Anonymous - 2014-04-09, 15:35

Myślę jednak, że lepiej zacząć od kroków:

- Trzeba się wziąć za siebie i za terapię, i naukę asertywności..
- Jasno określić Mężowi swoje stanowisko - dla Jego Dobra: jeśli chce rozwodu, będzie z orzeczeniem o winie (może wtedy zacznie myśleć a może nawet coś się w Nim ruszy i zacznie się starać?)

Przypomina mi to sytuację pewnego Człowieka. Pewna Kobieta, uzależniona do potęgi od Męża finansowo i materialnie, mieszkała z Nim w jednym Domu. Robiła wszystko, co chciał. Nie miała własnego zdania. Była na każde Jego życzenie. Tak samo w łóżku. Aż znudziło Mu się i .. szukał młodszej. Ta wyskubała Go z kasy i się Chłop rozpił. Ale potem i tak (za pozwoleniem Żony) prowadzał się z jedną i z drugą Kochanką, aż .. zaproponował mieszkanie w Domu (Bliźniak): On po jednej stronie z Kochanką a Ona .. po drugiej stronie.. Oczywiście nie wzięła się za siebie, nie walczyła o swoje prawa, itp. Zniszczyła się psychicznie, wyemigrowała.. Dzieci zostały przy nieodpowiedzialnym Ojcu, który zmienia dziś - mimo swojego podeszłego wieku - Kobiety, jak rękawiczki. Do tego chcesz doprowadzić, Renato? Rozmawiałem z Nim. Otworzył się. Rozspił się swego czasu, bo zrozumiał, że tylko Żona Go kochała. A On teraz nikomu nie jest potrzebny. Się wyszalał.. seksualnie.. i został sam, jak palec. Słuchałem Go z uwagą i tylko na końcu języka miałem: chcesz umierać samotnie? Gdyby Żona wzięła się za siebie a tym samym Jego - w obroty - mogłaby coś naprawić.. Ale Ona wolała być uległą.. a potem uciec "na zawsze", nie robiąc z tym nic. Do tej pory nie rozwiązali sytuacji prawnie. Jako, że Żona wyemigrowała, mieszka co jakiś czas (na oczach Dzieci) z jedną Kochanką, potem drugą, trzecią.. ale nadal jest nieszczęśliwy.

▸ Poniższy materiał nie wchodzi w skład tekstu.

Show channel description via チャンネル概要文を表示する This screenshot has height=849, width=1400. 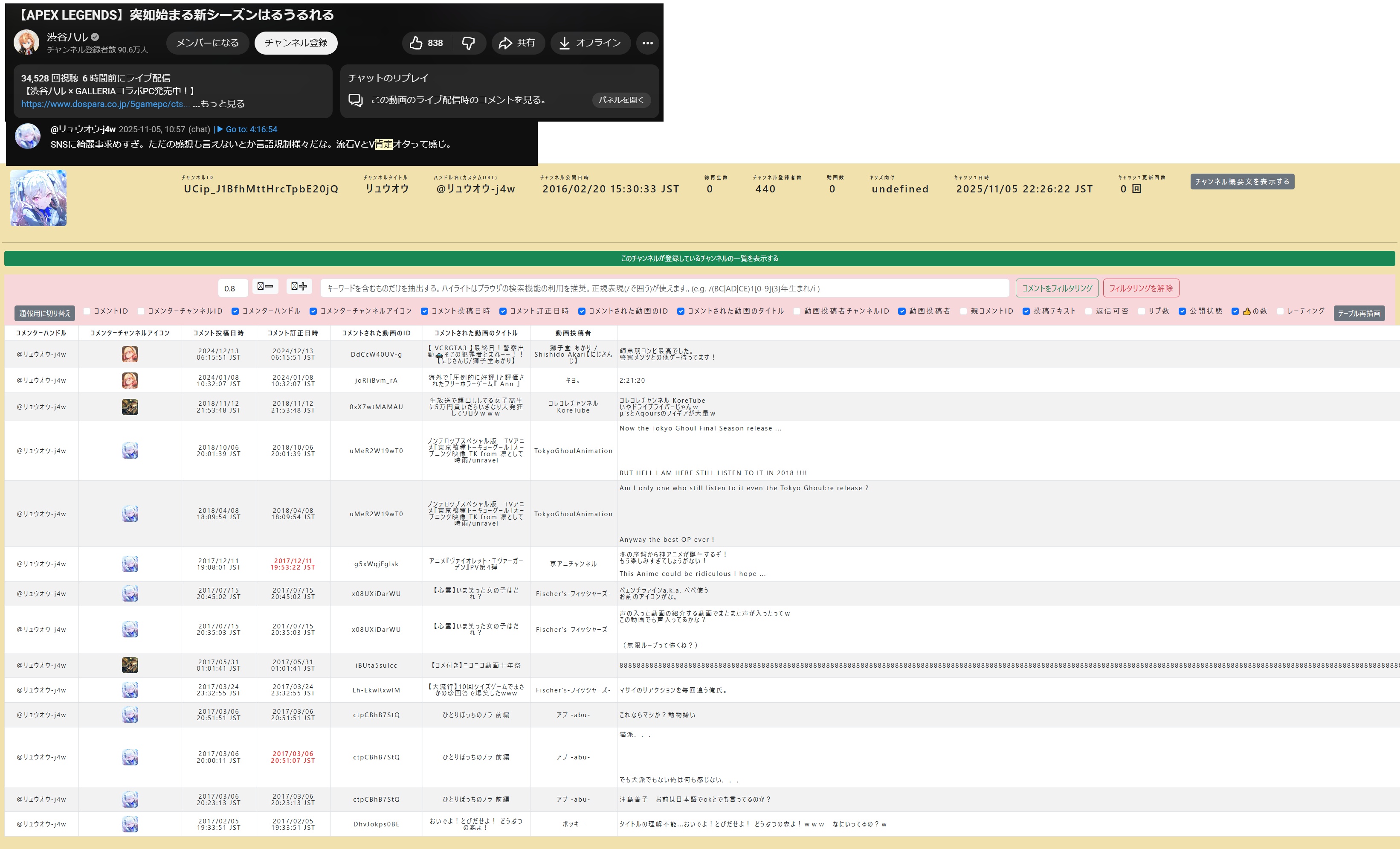(x=1242, y=182)
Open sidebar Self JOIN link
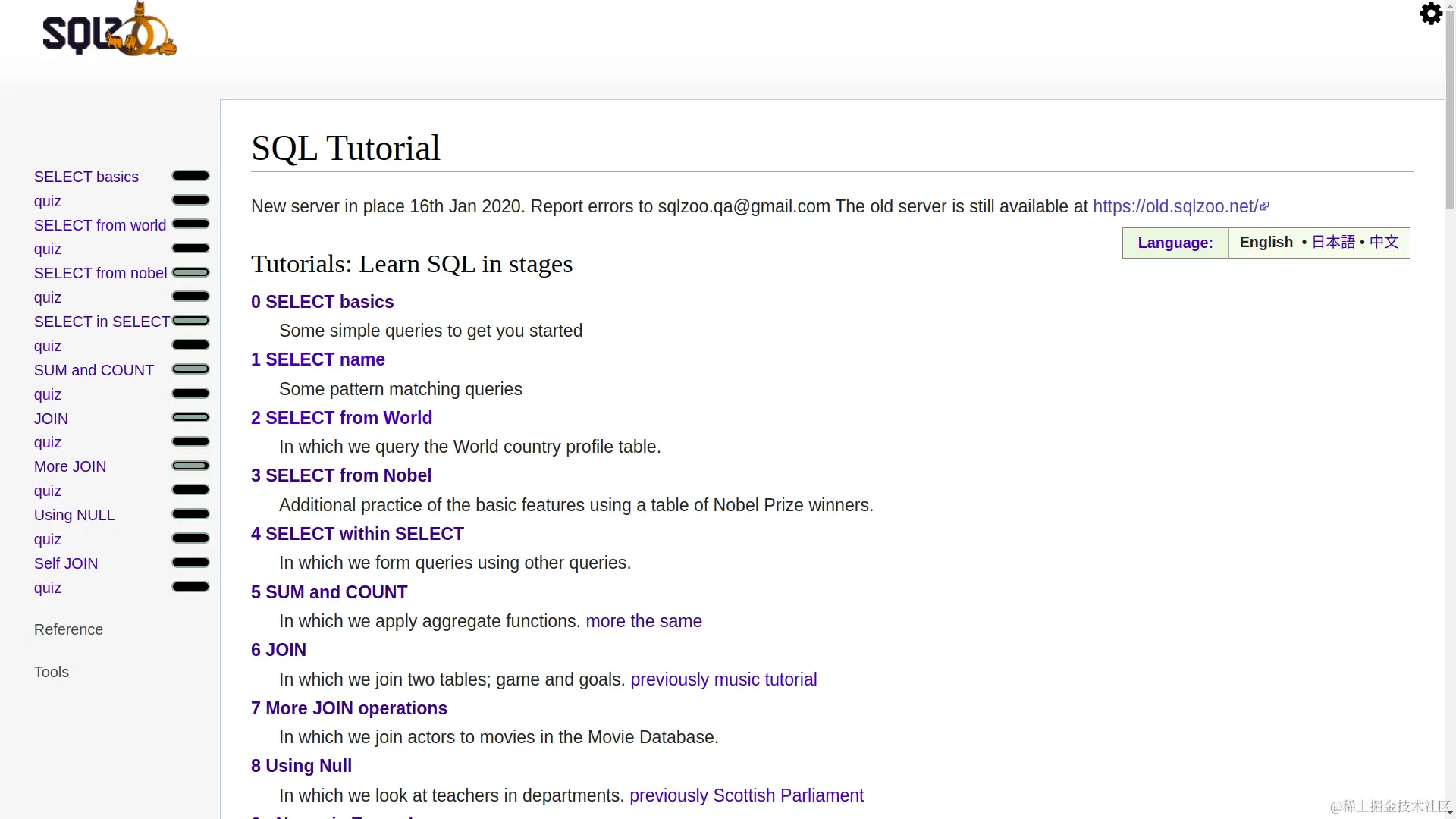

Anonymous - 2014-04-09, 15:58

sprzedanie domu nie wchodzi w grę mamy dwóch dorosłych synów i dom jest ich, co do o orzekania o winie za bardzo szanuję swoje zdrowie aby przez to wszystko przechodzić ponownie skoro mąż mnie poprosił o to abym się zgodziła, tzn. że czuje się winny, ja zgadzam się na rozwód bez orzekania o winie w zamian dom jest dzieci, jaki to ma sens udowadniać komuś winę która jest oczywista zresztą ja sama też nie jestem bez winy , plątać w to dzieci, kochankę znajomych szukać świadków ...tylko po co?
Bug jest nierychliwy ale sprawiedliwy ...tak mawiała moja babcia.